Deb Barros, assistant fire cheif, added that members of the DFD helped contribute to the addition of the concrete mixer.

"We have a firefighter that’s a welder and he was instrumental in assembling it," she said. "Mark Selle, whose our fire marshall, made a lot of phone calls to get it coordinated to get everybody here on the right time when we needed them and they were more than willing to oblige us."

All-in-all Presnell was very appreciative for the new equipment, but was even more humbled by the showing of teamwork that the construction community proved to have in their support for the local fire department.

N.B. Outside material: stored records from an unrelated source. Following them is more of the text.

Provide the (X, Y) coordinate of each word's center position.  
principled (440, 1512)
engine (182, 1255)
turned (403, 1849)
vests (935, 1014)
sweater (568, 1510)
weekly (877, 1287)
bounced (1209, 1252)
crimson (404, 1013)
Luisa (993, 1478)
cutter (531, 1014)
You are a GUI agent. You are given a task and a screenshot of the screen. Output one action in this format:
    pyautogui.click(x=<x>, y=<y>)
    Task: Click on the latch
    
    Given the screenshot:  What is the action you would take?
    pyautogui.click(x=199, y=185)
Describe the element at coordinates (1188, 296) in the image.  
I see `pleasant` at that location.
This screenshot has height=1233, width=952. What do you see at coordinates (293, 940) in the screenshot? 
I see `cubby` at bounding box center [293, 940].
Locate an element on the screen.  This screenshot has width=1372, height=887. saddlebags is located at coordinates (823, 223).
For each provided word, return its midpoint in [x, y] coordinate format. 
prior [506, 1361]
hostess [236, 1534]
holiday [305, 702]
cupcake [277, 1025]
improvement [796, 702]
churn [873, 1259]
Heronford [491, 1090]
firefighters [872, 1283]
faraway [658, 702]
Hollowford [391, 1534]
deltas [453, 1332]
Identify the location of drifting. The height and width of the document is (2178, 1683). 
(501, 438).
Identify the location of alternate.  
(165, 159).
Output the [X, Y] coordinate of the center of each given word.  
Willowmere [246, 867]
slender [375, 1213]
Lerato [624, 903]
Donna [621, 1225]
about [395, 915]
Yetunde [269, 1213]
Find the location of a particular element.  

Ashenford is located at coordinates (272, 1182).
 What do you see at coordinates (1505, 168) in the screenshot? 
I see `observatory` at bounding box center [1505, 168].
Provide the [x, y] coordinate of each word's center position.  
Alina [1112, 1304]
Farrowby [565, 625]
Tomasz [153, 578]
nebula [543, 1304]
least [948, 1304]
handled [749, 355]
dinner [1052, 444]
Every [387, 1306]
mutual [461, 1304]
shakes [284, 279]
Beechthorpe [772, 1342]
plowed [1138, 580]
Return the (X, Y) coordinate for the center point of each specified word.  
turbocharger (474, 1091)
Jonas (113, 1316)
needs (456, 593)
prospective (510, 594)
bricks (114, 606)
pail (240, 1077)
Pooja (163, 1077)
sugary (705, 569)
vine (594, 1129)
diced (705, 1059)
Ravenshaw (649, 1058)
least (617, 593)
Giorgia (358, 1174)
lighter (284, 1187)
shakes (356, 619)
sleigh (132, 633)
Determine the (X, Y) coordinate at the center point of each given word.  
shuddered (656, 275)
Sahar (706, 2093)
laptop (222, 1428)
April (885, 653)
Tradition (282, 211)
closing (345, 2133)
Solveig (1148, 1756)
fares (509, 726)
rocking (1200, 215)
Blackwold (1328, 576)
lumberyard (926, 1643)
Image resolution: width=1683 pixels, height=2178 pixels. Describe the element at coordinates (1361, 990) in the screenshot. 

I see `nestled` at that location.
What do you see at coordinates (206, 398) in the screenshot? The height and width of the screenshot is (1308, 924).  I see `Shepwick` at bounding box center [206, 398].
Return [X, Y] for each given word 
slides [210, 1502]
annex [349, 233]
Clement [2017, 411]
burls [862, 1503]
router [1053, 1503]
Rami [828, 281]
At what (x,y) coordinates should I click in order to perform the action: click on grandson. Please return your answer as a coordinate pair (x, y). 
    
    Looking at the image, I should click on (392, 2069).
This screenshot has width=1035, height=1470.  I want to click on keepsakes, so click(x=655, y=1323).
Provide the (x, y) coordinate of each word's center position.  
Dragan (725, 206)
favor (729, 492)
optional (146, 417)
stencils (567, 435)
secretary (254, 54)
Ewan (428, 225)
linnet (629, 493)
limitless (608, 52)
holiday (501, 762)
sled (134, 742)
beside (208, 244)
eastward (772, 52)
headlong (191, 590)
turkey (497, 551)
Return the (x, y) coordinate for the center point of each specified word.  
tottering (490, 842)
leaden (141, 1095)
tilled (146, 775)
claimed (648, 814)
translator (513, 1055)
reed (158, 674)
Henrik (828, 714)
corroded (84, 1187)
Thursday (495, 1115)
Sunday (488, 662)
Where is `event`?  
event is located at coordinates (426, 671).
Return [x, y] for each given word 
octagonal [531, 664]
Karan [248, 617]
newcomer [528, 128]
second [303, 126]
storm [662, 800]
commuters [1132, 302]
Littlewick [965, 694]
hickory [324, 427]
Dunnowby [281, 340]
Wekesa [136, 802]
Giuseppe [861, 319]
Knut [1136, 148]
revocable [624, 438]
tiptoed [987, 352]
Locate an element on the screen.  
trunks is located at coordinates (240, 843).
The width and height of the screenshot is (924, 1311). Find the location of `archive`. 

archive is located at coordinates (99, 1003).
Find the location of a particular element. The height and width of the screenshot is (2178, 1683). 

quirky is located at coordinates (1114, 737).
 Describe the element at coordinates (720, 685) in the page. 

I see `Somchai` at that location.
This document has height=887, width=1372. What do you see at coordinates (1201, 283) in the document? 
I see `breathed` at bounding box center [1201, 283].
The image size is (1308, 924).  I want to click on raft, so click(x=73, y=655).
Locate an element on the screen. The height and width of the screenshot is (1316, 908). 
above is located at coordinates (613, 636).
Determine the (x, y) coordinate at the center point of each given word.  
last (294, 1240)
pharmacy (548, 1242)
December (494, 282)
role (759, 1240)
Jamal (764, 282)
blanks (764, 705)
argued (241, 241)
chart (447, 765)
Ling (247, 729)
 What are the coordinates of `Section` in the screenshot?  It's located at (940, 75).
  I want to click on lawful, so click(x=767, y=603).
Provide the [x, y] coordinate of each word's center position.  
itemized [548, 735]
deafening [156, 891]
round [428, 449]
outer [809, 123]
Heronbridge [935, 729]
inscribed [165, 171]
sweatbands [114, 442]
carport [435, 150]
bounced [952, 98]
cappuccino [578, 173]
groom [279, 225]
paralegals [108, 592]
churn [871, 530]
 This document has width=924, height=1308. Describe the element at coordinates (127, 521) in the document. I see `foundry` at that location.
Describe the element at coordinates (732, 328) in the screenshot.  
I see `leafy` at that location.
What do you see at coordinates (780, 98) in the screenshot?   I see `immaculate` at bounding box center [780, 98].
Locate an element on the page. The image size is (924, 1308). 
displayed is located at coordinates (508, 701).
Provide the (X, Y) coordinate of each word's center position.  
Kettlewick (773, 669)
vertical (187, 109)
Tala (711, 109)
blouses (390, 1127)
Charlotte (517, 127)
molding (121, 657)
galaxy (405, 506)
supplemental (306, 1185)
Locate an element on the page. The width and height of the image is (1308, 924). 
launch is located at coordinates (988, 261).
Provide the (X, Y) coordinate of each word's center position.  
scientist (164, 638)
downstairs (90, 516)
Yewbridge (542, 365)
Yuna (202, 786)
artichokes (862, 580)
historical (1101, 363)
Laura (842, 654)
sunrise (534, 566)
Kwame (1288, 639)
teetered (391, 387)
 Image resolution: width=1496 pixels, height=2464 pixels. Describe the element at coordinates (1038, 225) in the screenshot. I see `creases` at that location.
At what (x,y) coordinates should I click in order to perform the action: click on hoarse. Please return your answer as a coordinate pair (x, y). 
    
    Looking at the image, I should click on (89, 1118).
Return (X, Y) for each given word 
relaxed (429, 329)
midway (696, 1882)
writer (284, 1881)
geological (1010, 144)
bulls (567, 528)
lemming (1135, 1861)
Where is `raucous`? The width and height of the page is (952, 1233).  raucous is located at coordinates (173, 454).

"This community really gets behind the fire department and we just really love the support and that’s what drives us to get better training a well-oiled machine in terms of the responding to this kind of stuff," Presnell said. "Without these collaborations and these partnerships within the community, this wouldn’t have happened. Everybody here really contributed to making this possible, and a success."

Odegaard added to what the first responders mean to the community and how much of an honor it is to support the DFD.

"I think it just goes to the point that this is a community effort and the community supports our front line people such as firefighters," he said. "If we can help them in any way to give them training tools so that they can be safe and come home safe after that call comes in, and likewise take care of our community in the fashion that they have and we’ll continue to take care of. We’re all really happy and appreciative."

The donors added they will continue to support the Dickinson Fire Department any way they can, knowing that their contributions helps make the department and Dickinson an even better and stronger community that works together and looks out for each other.

"I think we all have peace of mind knowing that we have a well trained fire team, protecting this community," Olin said.